*** DATASET ***

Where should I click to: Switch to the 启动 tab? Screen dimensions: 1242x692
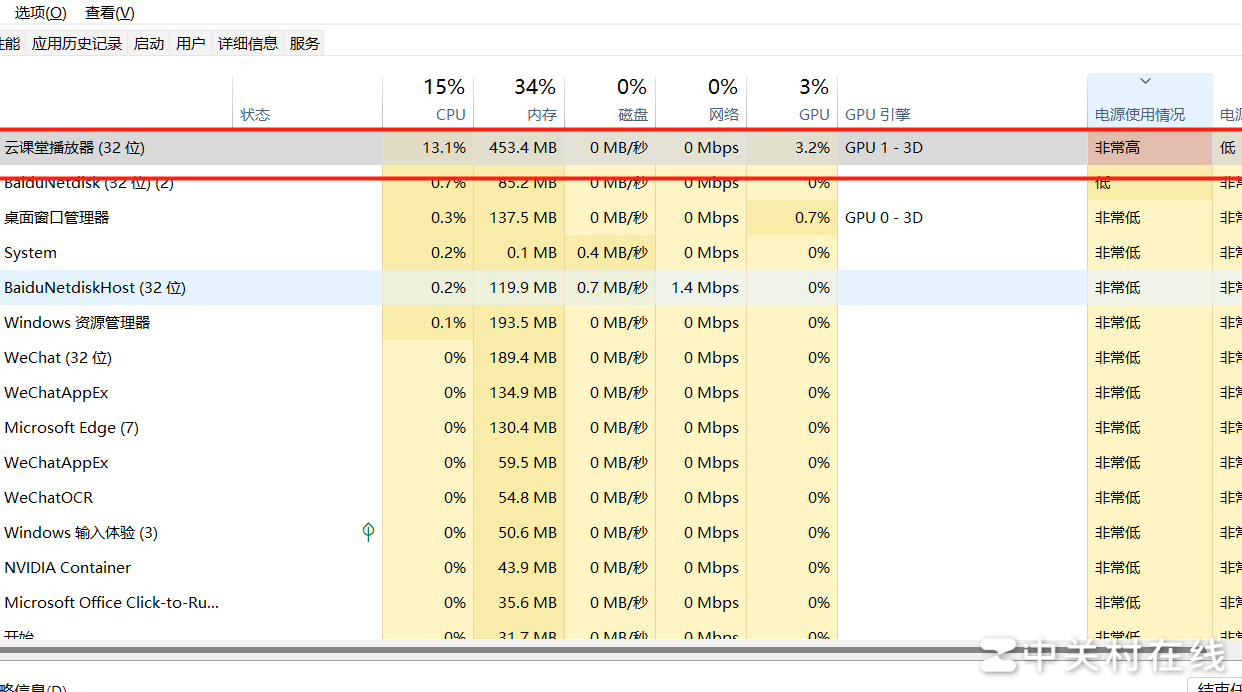coord(149,43)
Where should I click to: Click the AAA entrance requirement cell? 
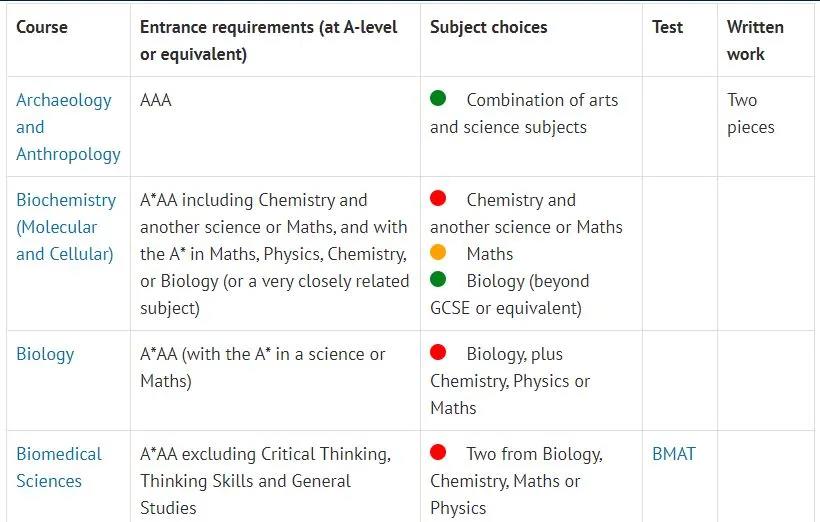point(155,100)
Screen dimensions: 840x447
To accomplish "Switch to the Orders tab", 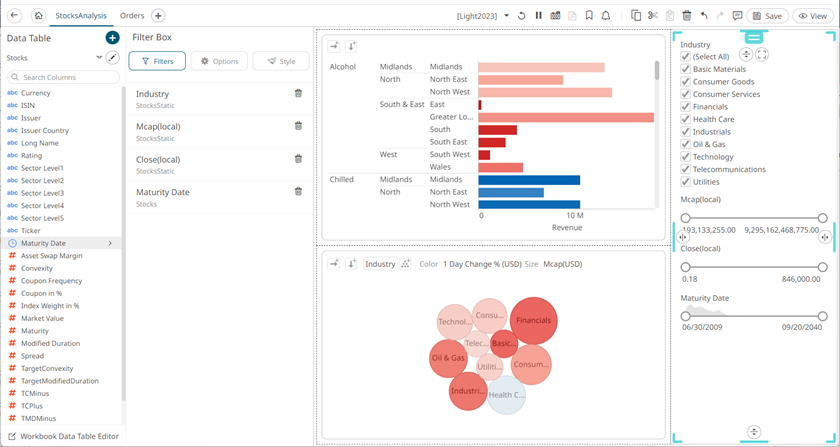I will coord(131,16).
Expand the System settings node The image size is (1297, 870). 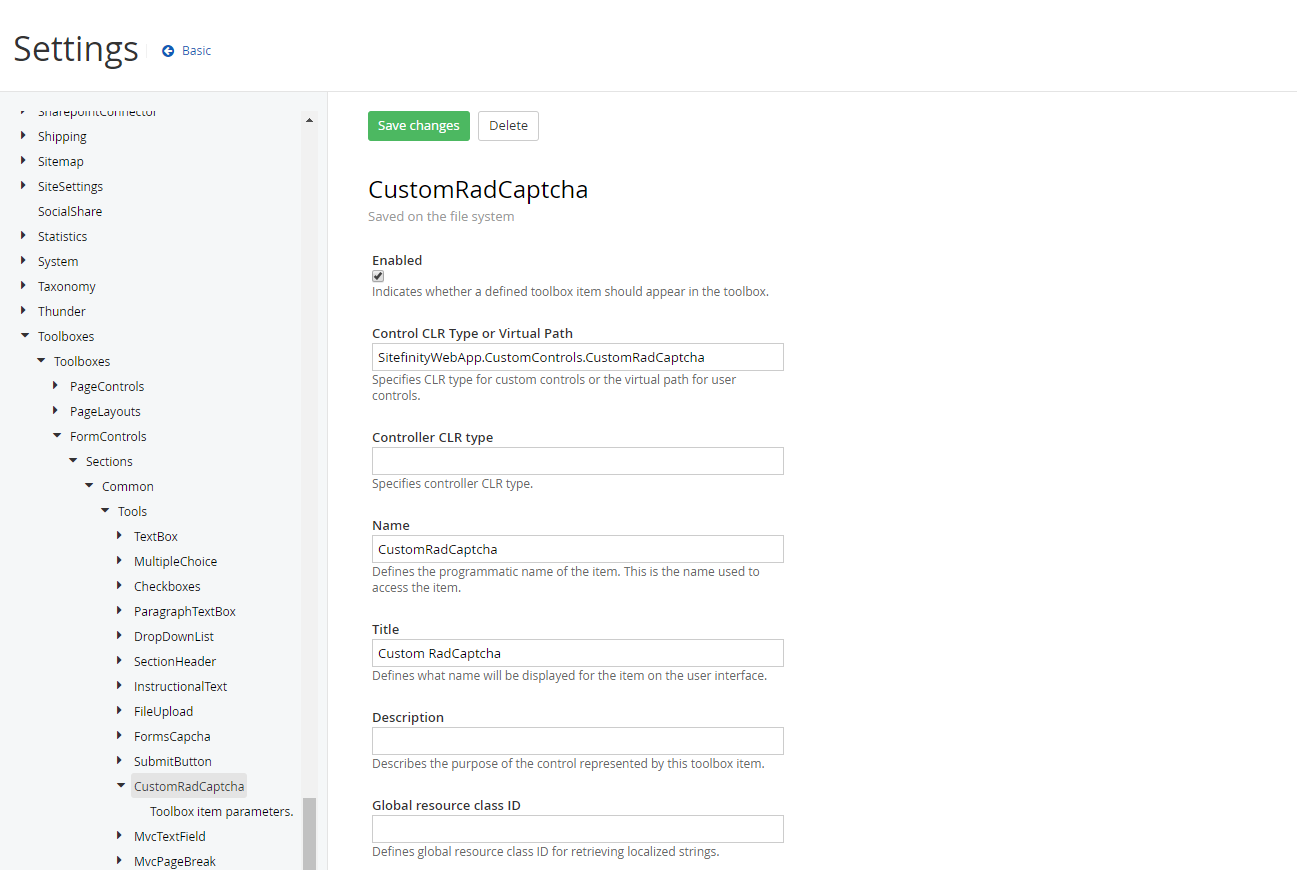[x=24, y=260]
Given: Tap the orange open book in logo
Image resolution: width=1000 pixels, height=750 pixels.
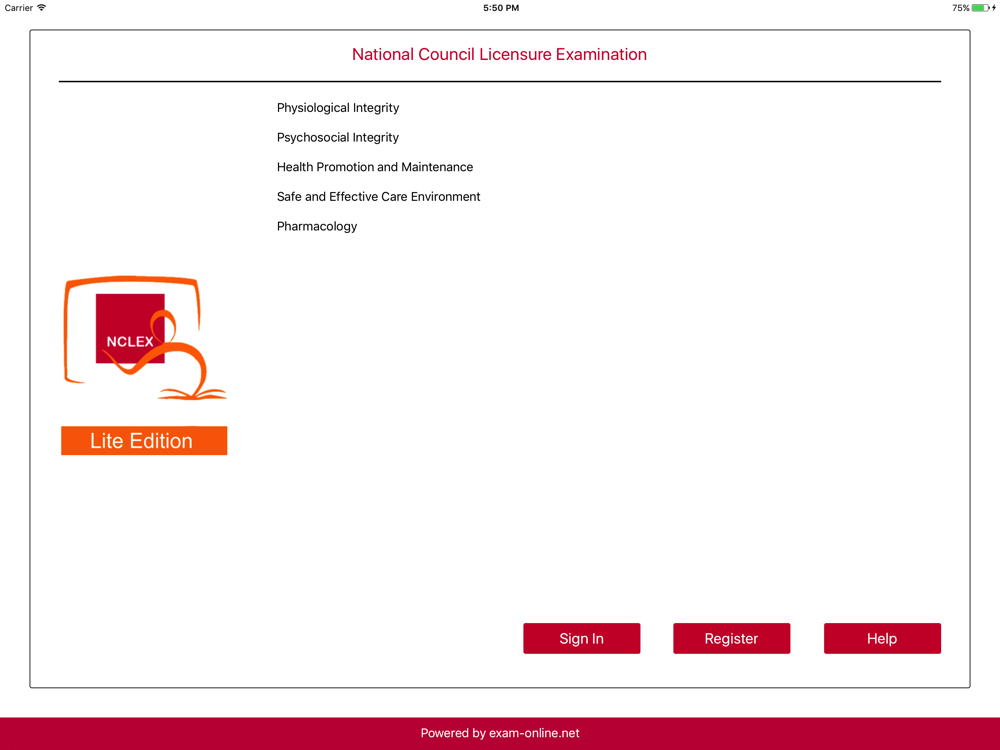Looking at the screenshot, I should tap(193, 393).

***

#### [TASK OBJECTIVE]
Pick out and copy every line of the records above that contains the word "click". Case counts.

#### [WRITTEN REPLY]
Where should I click to: Switch to the 启动 tab? Screen dimensions: 1242x692
Where should I click to: Click the AAA entrance requirement cell? 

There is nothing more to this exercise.